1. The problem statement, all variables and given/known data
A mass weighing 16 lb stretches a spring 3 in. The mass is attached to a viscous damper with a damping constant of 2 lb-s/ft. If the mass is set in motion from its equilibrium position with a downward velocity of 2 in/s, find its position u at any time t. Assume the acceleration of gravity g = 32 ft/s2.

2. Relevant equations

3. The attempt at a solution

I solve for k and get 64, and solve for the mass and get 32/64, so my differential equation is 0.5y'' + 2y' + 64y = 0, I solve for r and get c1*e^(-2t)*cos(2t*sqrt(31)) + c2*e^(-2t)*sin(2t*sqrt(31))

My initial position is 0, so y(0) = 0, and my initial velocity is -2, so y'(0) = -2

So substituting, I get

0 = c1*e^0*cos(0) + c2*sin(0)

0 = c1

Now for y',

y' = -c1*e^(-2t)*sin(2t*sqrt(31))*2sqrt(31)) + -2c1*e^(-2t)*cos(2t*sqrt(31)) + c2*e^(-2t)*cos(2t*sqrt(31))*2sqrt(31) - 2*c2*e^(-2t)*sin(2t*sqrt(31))

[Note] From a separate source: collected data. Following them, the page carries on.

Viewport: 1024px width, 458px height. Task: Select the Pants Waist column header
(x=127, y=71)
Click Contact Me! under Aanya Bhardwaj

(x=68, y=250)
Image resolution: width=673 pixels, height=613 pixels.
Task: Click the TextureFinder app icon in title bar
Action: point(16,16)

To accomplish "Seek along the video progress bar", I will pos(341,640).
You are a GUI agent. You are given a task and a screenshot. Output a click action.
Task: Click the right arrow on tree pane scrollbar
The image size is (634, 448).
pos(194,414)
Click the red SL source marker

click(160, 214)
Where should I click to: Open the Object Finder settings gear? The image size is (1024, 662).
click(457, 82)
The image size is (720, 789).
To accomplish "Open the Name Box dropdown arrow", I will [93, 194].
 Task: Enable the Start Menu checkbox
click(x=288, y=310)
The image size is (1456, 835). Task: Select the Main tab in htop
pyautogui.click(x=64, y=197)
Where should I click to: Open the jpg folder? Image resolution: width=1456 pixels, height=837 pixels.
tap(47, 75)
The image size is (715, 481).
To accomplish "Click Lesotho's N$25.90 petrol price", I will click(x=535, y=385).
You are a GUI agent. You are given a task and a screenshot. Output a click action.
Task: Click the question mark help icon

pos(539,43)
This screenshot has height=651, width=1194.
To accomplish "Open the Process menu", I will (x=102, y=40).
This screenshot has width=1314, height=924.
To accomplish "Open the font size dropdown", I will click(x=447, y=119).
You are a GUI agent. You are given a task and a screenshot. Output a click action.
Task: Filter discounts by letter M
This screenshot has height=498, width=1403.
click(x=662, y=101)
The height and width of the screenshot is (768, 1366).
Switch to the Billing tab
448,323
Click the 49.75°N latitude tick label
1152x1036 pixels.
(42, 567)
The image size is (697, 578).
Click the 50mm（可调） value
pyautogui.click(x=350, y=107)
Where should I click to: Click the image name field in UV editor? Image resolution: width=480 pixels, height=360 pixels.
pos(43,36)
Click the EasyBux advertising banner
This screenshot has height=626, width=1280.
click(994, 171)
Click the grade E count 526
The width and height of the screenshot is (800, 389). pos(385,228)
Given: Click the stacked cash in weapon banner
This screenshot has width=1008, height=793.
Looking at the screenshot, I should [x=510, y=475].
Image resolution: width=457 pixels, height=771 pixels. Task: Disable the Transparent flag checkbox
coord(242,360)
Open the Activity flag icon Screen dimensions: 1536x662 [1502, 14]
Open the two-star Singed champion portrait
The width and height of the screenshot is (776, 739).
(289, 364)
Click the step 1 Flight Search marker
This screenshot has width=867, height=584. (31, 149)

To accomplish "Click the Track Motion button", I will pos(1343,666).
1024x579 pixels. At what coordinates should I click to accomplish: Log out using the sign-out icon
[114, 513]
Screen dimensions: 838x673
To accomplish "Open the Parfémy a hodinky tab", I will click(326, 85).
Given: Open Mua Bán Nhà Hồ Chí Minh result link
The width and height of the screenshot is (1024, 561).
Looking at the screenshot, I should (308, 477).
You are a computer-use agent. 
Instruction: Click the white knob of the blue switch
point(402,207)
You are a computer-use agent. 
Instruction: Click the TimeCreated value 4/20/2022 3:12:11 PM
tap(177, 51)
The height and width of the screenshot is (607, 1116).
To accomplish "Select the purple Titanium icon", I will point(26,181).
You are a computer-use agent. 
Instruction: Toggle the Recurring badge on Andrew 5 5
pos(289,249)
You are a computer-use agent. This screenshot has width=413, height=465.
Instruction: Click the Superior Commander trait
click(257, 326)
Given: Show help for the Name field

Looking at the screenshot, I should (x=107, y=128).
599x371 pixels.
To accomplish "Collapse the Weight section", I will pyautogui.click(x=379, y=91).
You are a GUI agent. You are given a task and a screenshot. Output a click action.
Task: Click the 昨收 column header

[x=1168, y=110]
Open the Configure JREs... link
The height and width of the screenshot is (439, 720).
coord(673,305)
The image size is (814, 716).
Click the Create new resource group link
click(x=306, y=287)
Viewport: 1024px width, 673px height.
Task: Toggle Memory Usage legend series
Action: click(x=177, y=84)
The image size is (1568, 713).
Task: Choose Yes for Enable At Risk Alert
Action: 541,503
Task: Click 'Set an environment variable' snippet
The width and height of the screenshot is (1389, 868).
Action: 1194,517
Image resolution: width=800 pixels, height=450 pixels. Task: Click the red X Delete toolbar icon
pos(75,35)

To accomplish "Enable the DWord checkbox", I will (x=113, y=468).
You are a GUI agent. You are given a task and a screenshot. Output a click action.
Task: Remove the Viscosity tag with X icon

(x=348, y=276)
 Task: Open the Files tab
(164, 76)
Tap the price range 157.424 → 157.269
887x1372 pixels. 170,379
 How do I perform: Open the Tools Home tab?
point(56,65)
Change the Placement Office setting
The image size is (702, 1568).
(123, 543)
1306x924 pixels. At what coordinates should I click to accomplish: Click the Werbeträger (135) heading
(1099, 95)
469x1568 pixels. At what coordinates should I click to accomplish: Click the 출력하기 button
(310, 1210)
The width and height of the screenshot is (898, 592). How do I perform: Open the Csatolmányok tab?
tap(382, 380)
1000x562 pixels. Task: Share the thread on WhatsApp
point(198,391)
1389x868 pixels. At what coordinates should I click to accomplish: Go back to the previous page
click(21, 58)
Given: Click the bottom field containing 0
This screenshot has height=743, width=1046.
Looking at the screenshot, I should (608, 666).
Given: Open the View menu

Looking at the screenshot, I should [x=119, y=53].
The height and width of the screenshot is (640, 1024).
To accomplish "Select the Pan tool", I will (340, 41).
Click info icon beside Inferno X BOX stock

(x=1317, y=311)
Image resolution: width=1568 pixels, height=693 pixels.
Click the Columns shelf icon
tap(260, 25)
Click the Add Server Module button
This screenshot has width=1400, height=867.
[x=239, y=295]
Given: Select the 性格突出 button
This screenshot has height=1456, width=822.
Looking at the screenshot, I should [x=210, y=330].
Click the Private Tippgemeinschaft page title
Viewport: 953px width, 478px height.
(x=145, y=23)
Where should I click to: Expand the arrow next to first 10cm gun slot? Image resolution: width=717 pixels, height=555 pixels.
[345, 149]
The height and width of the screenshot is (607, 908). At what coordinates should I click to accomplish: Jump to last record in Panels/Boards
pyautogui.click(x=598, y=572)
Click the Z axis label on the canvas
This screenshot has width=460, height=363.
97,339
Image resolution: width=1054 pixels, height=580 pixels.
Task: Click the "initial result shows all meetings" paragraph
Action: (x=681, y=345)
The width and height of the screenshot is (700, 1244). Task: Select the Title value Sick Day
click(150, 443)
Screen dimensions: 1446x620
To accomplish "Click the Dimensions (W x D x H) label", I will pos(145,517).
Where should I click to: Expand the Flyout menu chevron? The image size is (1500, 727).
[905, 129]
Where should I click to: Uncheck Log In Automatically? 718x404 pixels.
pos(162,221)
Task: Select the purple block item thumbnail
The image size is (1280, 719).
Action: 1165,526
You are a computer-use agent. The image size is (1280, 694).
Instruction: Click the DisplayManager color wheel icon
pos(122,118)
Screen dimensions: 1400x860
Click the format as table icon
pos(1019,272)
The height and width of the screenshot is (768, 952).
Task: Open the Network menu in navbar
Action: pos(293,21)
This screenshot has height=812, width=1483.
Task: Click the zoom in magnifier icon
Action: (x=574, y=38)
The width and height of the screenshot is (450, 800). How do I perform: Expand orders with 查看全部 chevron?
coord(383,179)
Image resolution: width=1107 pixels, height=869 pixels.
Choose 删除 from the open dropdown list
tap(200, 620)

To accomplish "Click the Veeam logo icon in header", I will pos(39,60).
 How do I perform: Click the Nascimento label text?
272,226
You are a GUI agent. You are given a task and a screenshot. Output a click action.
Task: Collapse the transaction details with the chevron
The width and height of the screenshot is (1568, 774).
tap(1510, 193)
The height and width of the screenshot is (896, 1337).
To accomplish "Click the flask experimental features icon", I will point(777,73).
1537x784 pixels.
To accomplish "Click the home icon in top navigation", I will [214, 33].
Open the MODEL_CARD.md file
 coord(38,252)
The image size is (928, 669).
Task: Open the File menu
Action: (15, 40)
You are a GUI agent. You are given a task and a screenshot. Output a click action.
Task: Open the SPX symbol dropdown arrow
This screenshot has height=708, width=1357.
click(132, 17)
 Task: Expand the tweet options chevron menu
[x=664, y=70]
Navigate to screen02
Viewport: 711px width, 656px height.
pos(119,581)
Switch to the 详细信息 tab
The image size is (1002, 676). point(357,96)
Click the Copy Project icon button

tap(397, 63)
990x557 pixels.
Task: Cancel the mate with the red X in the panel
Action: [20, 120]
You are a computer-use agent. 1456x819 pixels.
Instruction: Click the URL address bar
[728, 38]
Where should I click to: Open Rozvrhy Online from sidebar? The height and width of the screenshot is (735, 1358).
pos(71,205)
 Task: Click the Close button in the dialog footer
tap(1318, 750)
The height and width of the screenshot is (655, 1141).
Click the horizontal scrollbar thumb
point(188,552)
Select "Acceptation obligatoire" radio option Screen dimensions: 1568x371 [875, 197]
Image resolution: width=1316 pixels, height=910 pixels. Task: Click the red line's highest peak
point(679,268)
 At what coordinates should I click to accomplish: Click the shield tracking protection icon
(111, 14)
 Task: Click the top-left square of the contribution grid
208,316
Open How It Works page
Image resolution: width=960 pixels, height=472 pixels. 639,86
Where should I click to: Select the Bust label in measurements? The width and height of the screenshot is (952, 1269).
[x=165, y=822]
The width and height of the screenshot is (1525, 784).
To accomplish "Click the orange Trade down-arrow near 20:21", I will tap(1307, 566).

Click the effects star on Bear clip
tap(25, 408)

-2 = -c1*e(0)*0 - 2c1e^(0)*cos(0) + c2*e^(0)*cos(0)*2sqrt(31) - 2*c2*e^(0)*sin(0))

-2 = -2c1 + c2*2sqrt(31)

But c1 is 0, so -2 = c2*2sqrt(31), and so c2 = -1/sqrt(31)

So my final equation is -1*e^(-2t)*sin(2t*sqrt(31))/sqrt(31)

But when I pick that as an option, the computer marks it wrong. I see some options with a 12sqrt(31) on the bottom, but I don't think that's it.

2. Oct 30, 2014

### SteamKing

Staff Emeritus
You have to be careful with units here. If the initial velocity is -2 in/s, then you can't just blindly plug y'(0) = 2 into your equation, because the damping constant was given as 2 lb-s/ft. The initial velocity should be -2/12 ft/s, to convert in/sec to ft/sec.